Your objective –
Without adding anything, give again the lines from the one holding "9 [tab] (167, 1105)" through the final line of the records, exactly, with both ends included and pictures dropped.

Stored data
--------------------------------------------------
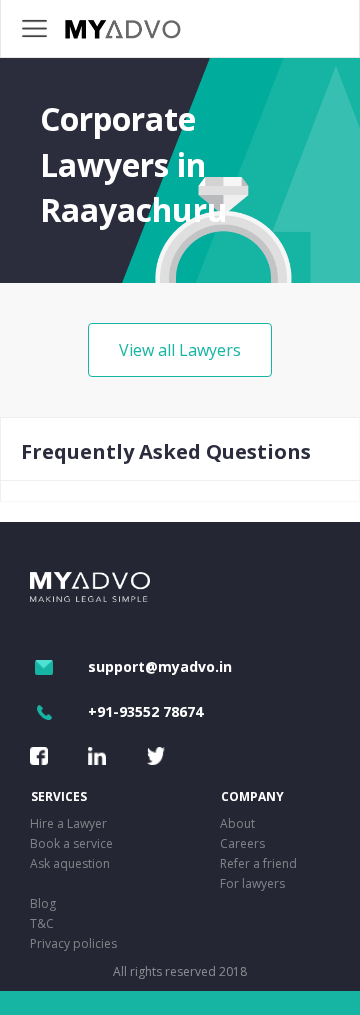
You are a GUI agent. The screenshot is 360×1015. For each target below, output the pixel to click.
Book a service (71, 843)
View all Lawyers (180, 350)
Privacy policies (73, 943)
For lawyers (252, 883)
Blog (43, 903)
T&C (42, 923)
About (237, 823)
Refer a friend (258, 863)
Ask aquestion (70, 863)
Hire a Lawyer (68, 823)
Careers (242, 843)
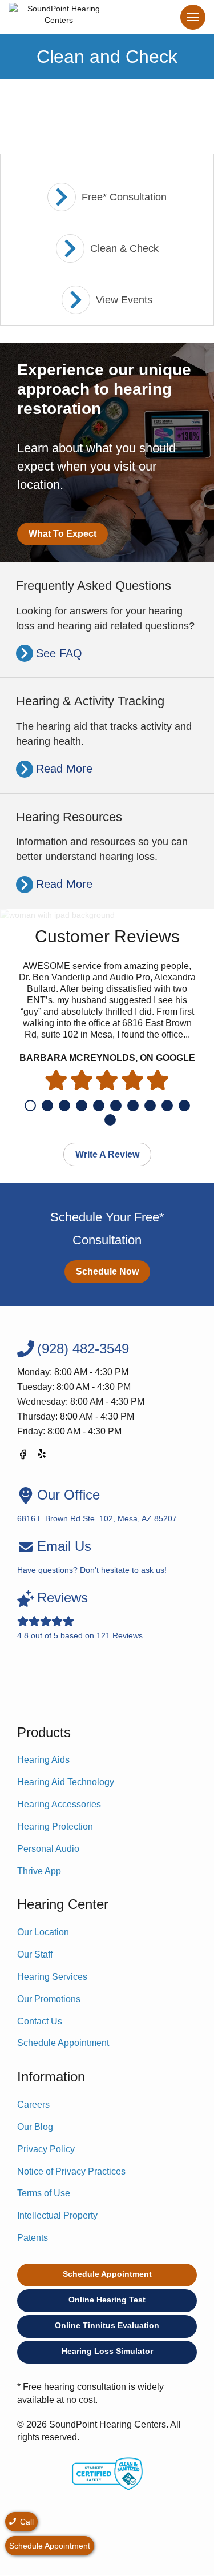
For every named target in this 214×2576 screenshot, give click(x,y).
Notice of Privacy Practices (71, 2171)
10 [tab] (184, 1105)
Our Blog (35, 2127)
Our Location (43, 1932)
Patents (32, 2238)
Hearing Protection (55, 1826)
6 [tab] (116, 1105)
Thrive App (39, 1871)
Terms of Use (43, 2193)
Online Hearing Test (107, 2299)
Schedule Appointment (63, 2043)
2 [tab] (47, 1105)
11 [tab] (110, 1120)
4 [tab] (81, 1105)
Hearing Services (52, 1977)
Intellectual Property (57, 2215)
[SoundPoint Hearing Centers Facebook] (23, 1456)
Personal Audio (48, 1849)
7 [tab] (133, 1105)
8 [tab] (150, 1105)
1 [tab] (30, 1105)
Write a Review (107, 1154)
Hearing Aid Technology (65, 1782)
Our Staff (35, 1954)
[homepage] (59, 17)
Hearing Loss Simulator (107, 2351)
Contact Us (39, 2021)
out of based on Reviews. (81, 1614)
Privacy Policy (46, 2149)
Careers (33, 2104)
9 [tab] (167, 1105)
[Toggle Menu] (192, 17)
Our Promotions (48, 1999)
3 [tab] (64, 1105)
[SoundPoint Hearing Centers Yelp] (43, 1456)
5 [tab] (98, 1105)
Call (26, 2521)
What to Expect (62, 533)
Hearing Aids (43, 1760)
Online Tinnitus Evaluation (107, 2325)
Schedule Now (107, 1271)
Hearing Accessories (59, 1804)
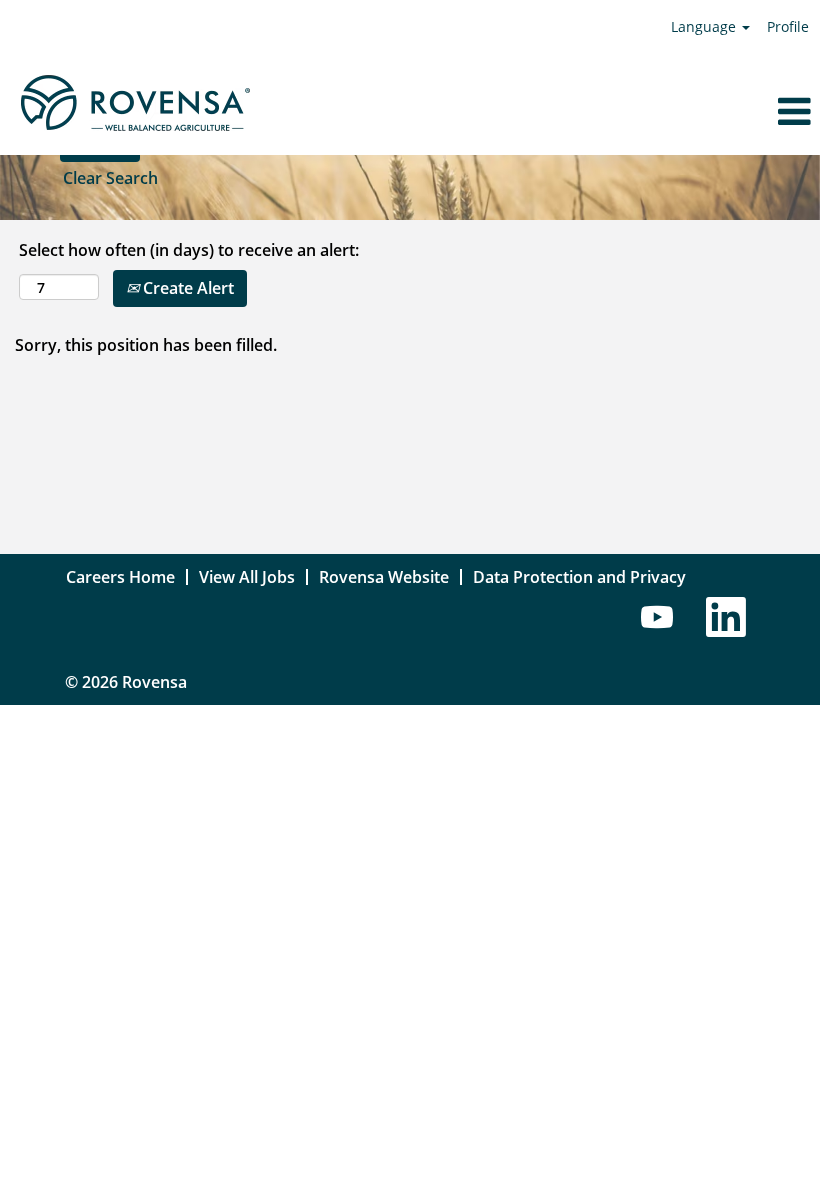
--------------------------------------------------
Result –
9 [tab] (167, 1105)
[Toggle Menu] (192, 17)
Our Promotions (48, 1999)
3 [tab] (64, 1105)
[SoundPoint Hearing Centers Yelp] (43, 1456)
5 [tab] (98, 1105)
Call (26, 2521)
What to Expect (62, 533)
Hearing Aids (43, 1760)
Online Tinnitus Evaluation (107, 2325)
Schedule Now (107, 1271)
Hearing Accessories (59, 1804)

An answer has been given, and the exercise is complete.